Exercise objective. Can you reproduce all of the material below with "coupon" changed to "voucher" and nothing else altered, omitting the pictures?

Material.
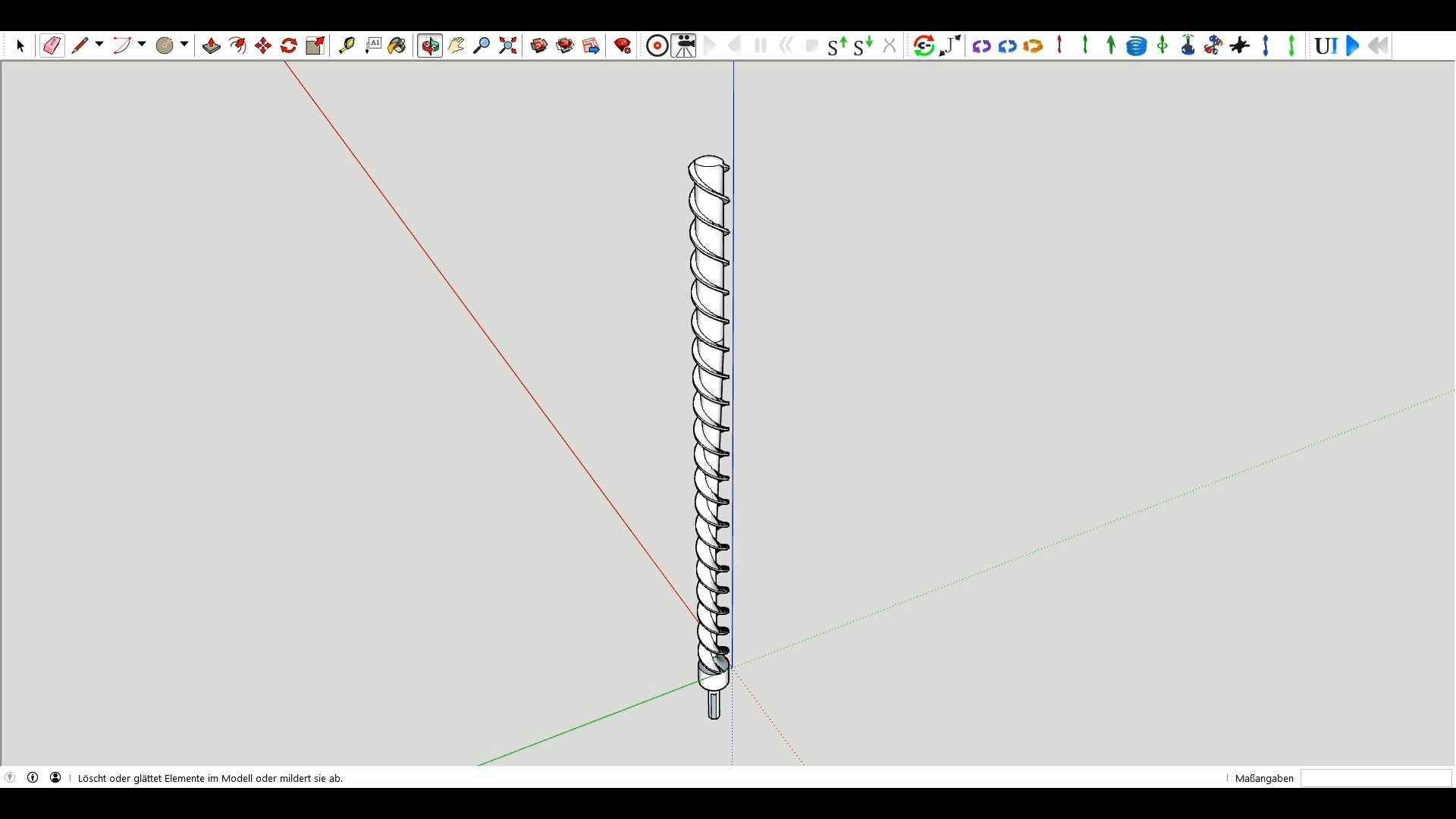Screen dimensions: 1456x819
Task: Choose the Select arrow tool
Action: [20, 46]
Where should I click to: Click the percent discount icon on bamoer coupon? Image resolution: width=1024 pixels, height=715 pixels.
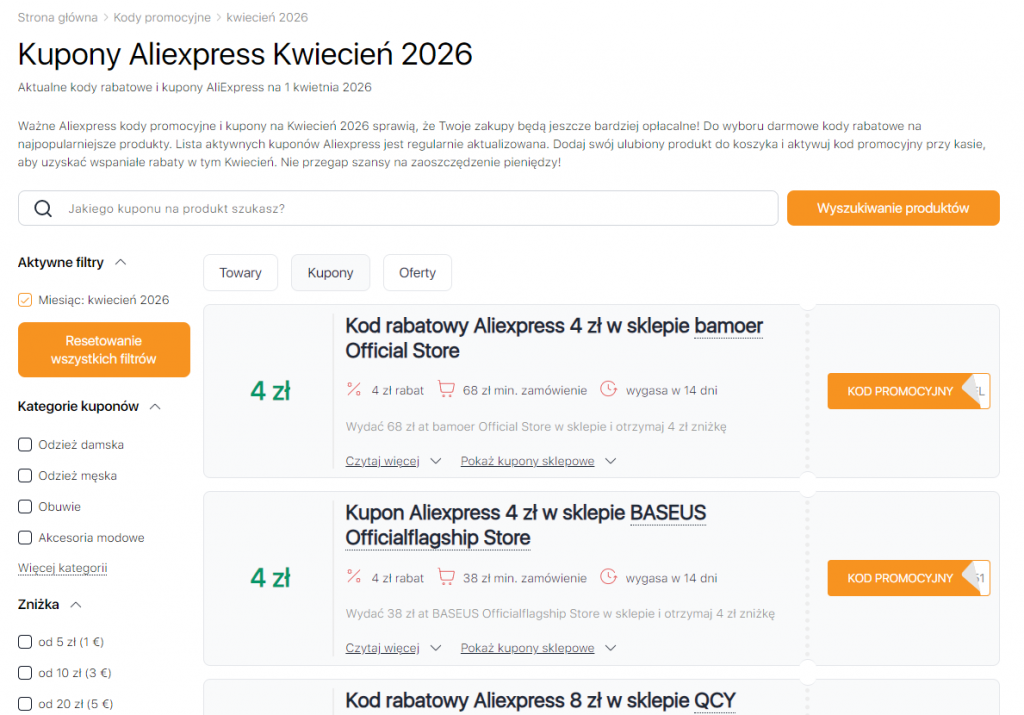353,391
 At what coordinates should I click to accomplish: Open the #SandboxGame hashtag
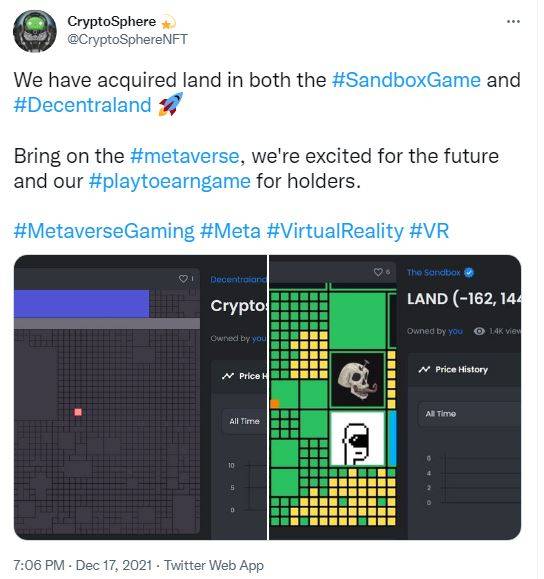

Solution for this problem.
Screen dimensions: 1456x819
Task: Choose the Select arrow tool
Action: [20, 46]
Where should I click to: Click the percent discount icon on bamoer voucher? Image resolution: width=1024 pixels, height=715 pixels.
353,391
 At what coordinates should I click to accomplish: Open the #SandboxGame hashtag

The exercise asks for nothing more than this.